### [Exercise prompt]
Copy exactly the lines of the records below, starting at the line that contains "This screenshot has width=725, height=1568." and continuing through the last line, both included; omit any pictures.

Pixel coordinate grounding data:
::::::::::
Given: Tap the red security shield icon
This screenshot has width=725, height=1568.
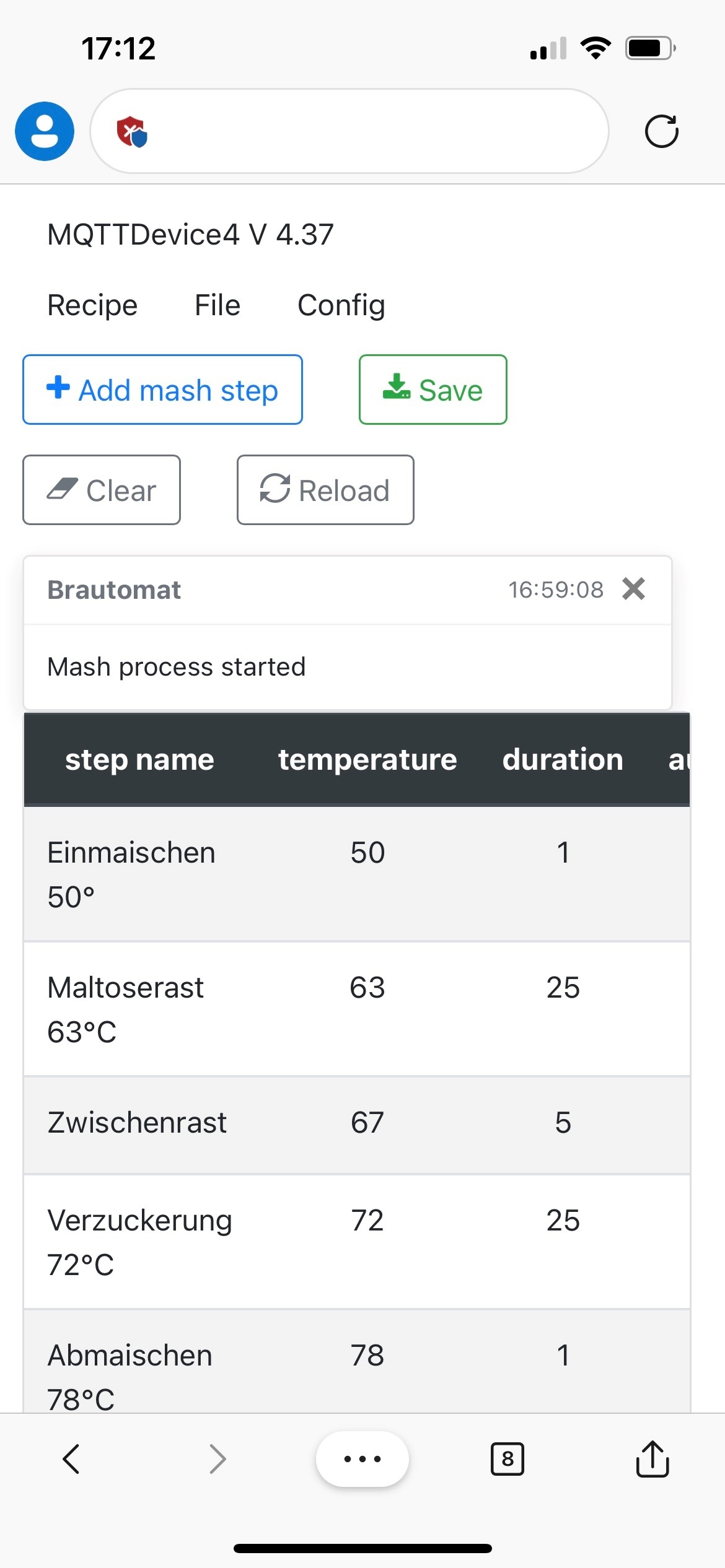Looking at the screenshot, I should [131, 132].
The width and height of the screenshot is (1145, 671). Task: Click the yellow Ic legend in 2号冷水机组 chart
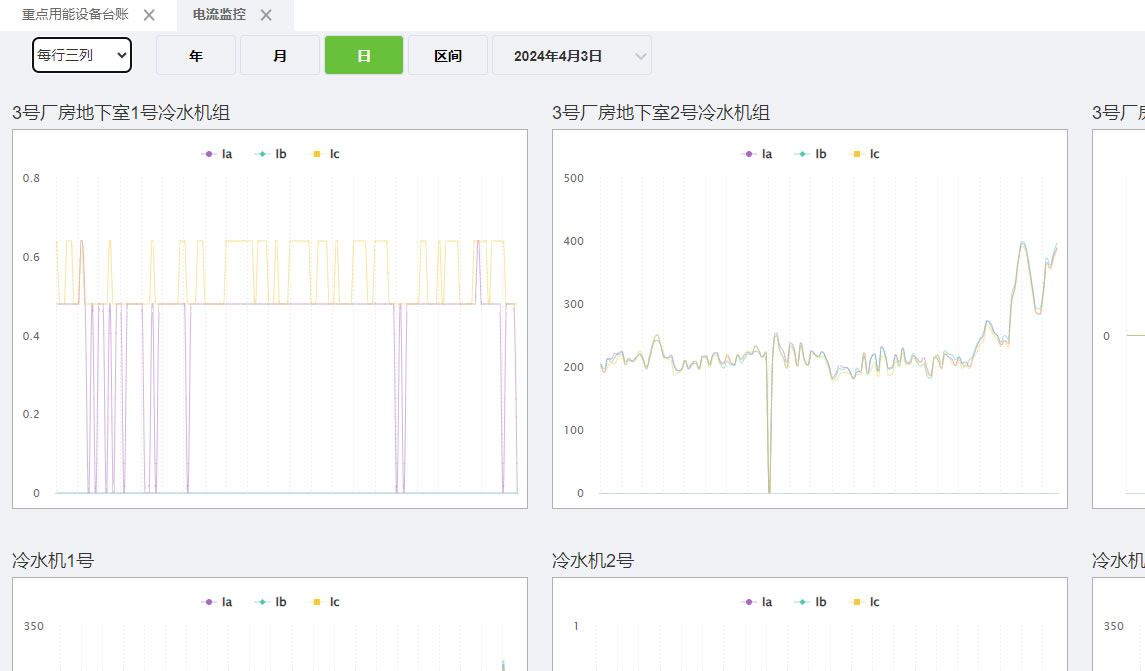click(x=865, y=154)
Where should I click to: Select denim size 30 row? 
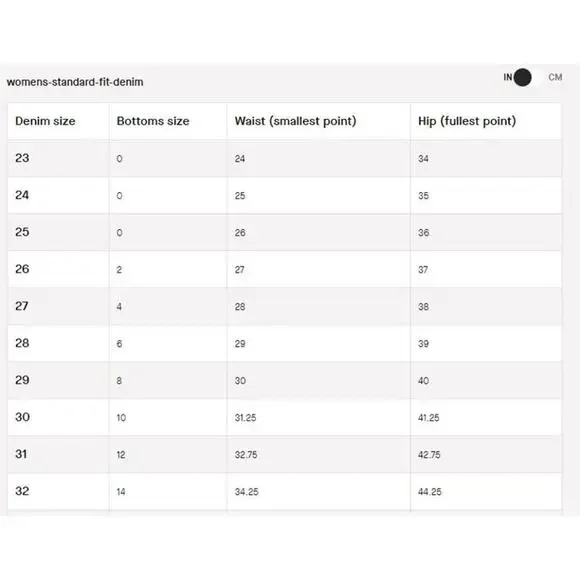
::::::::::
### [Answer for the task]
This screenshot has width=725, height=1568.
Looking at the screenshot, I should [131, 132].
The width and height of the screenshot is (1145, 671). Task: Click the yellow Ic legend in 2号冷水机组 chart
click(x=865, y=154)
Where should I click to: Select denim size 30 row? 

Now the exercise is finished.